**Collected data entries**
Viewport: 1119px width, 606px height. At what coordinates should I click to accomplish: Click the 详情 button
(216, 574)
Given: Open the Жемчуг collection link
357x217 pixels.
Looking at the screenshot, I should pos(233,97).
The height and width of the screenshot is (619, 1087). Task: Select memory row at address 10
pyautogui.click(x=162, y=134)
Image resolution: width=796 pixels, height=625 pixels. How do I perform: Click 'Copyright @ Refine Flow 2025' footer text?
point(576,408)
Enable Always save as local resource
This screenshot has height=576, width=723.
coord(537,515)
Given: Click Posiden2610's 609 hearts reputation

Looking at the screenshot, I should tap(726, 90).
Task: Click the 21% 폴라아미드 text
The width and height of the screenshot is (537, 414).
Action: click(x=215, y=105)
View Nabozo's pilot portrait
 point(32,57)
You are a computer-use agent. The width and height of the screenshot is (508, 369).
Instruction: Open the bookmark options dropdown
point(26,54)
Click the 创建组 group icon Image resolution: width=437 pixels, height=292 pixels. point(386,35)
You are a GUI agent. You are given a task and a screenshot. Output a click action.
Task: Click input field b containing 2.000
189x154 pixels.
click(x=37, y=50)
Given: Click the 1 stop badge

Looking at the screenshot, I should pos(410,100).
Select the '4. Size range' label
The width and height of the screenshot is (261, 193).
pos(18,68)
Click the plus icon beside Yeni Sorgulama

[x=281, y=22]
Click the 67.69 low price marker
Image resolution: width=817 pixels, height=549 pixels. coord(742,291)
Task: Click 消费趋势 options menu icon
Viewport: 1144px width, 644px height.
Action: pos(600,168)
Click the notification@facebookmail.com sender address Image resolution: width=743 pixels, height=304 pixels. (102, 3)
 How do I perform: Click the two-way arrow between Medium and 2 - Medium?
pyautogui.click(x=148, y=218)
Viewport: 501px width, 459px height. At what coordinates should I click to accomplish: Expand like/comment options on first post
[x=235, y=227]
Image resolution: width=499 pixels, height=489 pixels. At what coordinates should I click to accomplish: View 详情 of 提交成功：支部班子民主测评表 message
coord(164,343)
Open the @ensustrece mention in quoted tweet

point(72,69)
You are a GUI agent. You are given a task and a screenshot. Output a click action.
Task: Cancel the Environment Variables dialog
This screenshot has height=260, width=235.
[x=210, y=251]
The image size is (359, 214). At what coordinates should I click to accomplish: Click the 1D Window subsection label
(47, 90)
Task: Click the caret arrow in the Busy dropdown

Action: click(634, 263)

**WORK TO COMPLETE**
Write out the entries above word for word.

**COMPLETED TASK**
Viewport: 1119px width, 606px height. At what coordinates should I click to accomplish: Click the 详情 button
(216, 574)
Given: Open the Жемчуг collection link
357x217 pixels.
Looking at the screenshot, I should pos(233,97).
The height and width of the screenshot is (619, 1087). Task: Select memory row at address 10
pyautogui.click(x=162, y=134)
Image resolution: width=796 pixels, height=625 pixels. How do I perform: Click 'Copyright @ Refine Flow 2025' footer text?
point(576,408)
Enable Always save as local resource
This screenshot has height=576, width=723.
coord(537,515)
Given: Click Posiden2610's 609 hearts reputation

Looking at the screenshot, I should tap(726, 90).
Task: Click the 21% 폴라아미드 text
The width and height of the screenshot is (537, 414).
Action: click(x=215, y=105)
View Nabozo's pilot portrait
 point(32,57)
You are a computer-use agent. The width and height of the screenshot is (508, 369).
Instruction: Open the bookmark options dropdown
point(26,54)
Click the 创建组 group icon Image resolution: width=437 pixels, height=292 pixels. point(386,35)
You are a GUI agent. You are given a task and a screenshot. Output a click action.
Task: Click input field b containing 2.000
189x154 pixels.
click(x=37, y=50)
Given: Click the 1 stop badge

Looking at the screenshot, I should pos(410,100).
Select the '4. Size range' label
The width and height of the screenshot is (261, 193).
pos(18,68)
Click the plus icon beside Yeni Sorgulama

[x=281, y=22]
Click the 67.69 low price marker
Image resolution: width=817 pixels, height=549 pixels. coord(742,291)
Task: Click 消费趋势 options menu icon
Viewport: 1144px width, 644px height.
Action: pos(600,168)
Click the notification@facebookmail.com sender address Image resolution: width=743 pixels, height=304 pixels. (102, 3)
 How do I perform: Click the two-way arrow between Medium and 2 - Medium?
pyautogui.click(x=148, y=218)
Viewport: 501px width, 459px height. At what coordinates should I click to accomplish: Expand like/comment options on first post
[x=235, y=227]
Image resolution: width=499 pixels, height=489 pixels. At what coordinates should I click to accomplish: View 详情 of 提交成功：支部班子民主测评表 message
coord(164,343)
Open the @ensustrece mention in quoted tweet

point(72,69)
You are a GUI agent. You are given a task and a screenshot. Output a click action.
Task: Cancel the Environment Variables dialog
This screenshot has height=260, width=235.
[x=210, y=251]
The image size is (359, 214). At what coordinates should I click to accomplish: Click the 1D Window subsection label
(47, 90)
Task: Click the caret arrow in the Busy dropdown

Action: click(634, 263)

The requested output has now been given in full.